Earlier, government pleader Vimal Srivastava had argued that it was a case which could be said to be in the category of "rarest of rare" and justified award of death punishment to Tiwari.
Accepting the plea, the bench held, "We are also clearly of the view that appellant is a menace to the society and there is no chance of his rehabilitation or reformation and no leniency in imposing punishment is called for."
The Court had appointed Senior Advocate Jyotindra Mishra as an Amicus Curiae in the case.
Dinanath Tiwari had lodged an FIR on November 12, 2011 at Pura Kalandar police station in Ayodhya alleging his elder brother killed his wife Siyallali (36) and daughters Mani (11), Riya (8), Guddan (6) and Mahima (4).
Dinanath Tiwari claimed that when he and his wife reached his elder brother's house on hearing screams, Deen Dayal Tiwari came out armed with a blood stained axe and confessed he killed all of them. On raising an alarm, villagers gathered.
The Additional Sessions Judge of Ayodhya had convicted Deen Dayal Tiwari under section 302 of IPC and awarded death sentence on January 30, 2014.
Deen Dayal Tiwari moved the High Court and pleaded not guilty saying that his brother eliminated his family in the greed of property and falsely implicated him. He had argued that he was not present in the place of the incident as he was sleeping in a barn for saving his paddy on the date and time of the incident.
The Amicus Curiae's argument of alibi was rejected by the Court. "This defence of alibi which has been pleaded by the appellant has not been proved by him, as enjoined upon him by Section 106 of the Evidence Act", the Court held.
Dismissing his appeal, the High Court confirmed the sentence.
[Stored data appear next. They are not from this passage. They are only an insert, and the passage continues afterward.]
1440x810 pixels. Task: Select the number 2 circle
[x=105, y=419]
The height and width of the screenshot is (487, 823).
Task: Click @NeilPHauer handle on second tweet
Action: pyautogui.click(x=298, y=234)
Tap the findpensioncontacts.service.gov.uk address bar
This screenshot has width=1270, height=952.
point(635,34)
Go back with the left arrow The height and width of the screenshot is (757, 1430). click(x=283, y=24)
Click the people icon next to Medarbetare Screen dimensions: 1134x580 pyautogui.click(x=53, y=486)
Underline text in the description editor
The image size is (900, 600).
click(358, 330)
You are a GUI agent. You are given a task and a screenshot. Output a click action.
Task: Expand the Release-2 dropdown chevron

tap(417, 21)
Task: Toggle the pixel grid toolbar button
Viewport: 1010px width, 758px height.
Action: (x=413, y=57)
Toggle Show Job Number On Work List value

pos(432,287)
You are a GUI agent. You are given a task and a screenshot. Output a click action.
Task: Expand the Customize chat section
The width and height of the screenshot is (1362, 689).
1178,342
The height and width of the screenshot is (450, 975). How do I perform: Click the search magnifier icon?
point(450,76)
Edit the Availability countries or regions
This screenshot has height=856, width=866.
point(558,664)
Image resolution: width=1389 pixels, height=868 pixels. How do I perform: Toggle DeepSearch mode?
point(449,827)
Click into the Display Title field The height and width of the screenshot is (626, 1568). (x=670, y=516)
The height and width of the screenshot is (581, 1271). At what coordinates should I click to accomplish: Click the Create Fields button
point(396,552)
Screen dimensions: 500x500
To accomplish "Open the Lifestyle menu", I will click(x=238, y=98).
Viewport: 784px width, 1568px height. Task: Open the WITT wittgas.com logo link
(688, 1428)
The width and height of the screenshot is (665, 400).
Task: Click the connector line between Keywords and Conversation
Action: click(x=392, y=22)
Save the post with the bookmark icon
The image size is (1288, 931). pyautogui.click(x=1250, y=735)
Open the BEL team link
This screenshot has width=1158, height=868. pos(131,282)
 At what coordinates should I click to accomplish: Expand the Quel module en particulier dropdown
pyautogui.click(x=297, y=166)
"Here is a case which can be said to be in the category of "rarest of rare" case and justify award of death punishment to convict/appellant. We are also clearly
of the view that convict/appellant is a menace to the society and there is no chance of his rehabilitation or reformation and no leniency in imposing punishment is called for", the Court held while upholding the sentence.
It, however, has said that the execution of death sentence shall stand postponed until the period allowed for preferring appeal to the Supreme Court has expired and if an appeal is preferred within that period, until such appeal is disposed of.
"It is also clarified that death punishment shall only be executed in accordance with law complying with all guidelines laid down by the Supreme Court time and again," said the Bench.